Stored dataset items
□ □ □ □ □

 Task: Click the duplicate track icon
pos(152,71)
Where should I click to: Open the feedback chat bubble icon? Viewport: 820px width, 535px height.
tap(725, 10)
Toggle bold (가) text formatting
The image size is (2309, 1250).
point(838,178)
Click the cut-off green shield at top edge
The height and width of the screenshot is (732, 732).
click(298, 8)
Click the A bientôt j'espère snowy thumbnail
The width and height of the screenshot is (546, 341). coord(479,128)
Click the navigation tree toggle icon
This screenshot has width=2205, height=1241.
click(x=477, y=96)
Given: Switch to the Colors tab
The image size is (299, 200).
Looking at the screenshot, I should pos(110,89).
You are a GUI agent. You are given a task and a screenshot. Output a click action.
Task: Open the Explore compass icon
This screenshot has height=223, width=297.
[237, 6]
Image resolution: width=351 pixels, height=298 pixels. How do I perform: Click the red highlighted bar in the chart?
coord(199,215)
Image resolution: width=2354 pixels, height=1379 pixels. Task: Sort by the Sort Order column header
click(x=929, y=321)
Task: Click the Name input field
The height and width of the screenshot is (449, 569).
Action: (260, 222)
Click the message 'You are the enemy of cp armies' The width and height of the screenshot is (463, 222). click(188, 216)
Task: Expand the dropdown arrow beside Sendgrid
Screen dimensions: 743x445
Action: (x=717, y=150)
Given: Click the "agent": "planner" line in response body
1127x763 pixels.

□ □ □ □ □

Print the lines of the listing again without changes, starting at its first line and ending at the line that contains "point(838,178)".

**FULL RESPONSE:**
 Task: Click the duplicate track icon
pos(152,71)
Where should I click to: Open the feedback chat bubble icon? Viewport: 820px width, 535px height.
tap(725, 10)
Toggle bold (가) text formatting
The image size is (2309, 1250).
point(838,178)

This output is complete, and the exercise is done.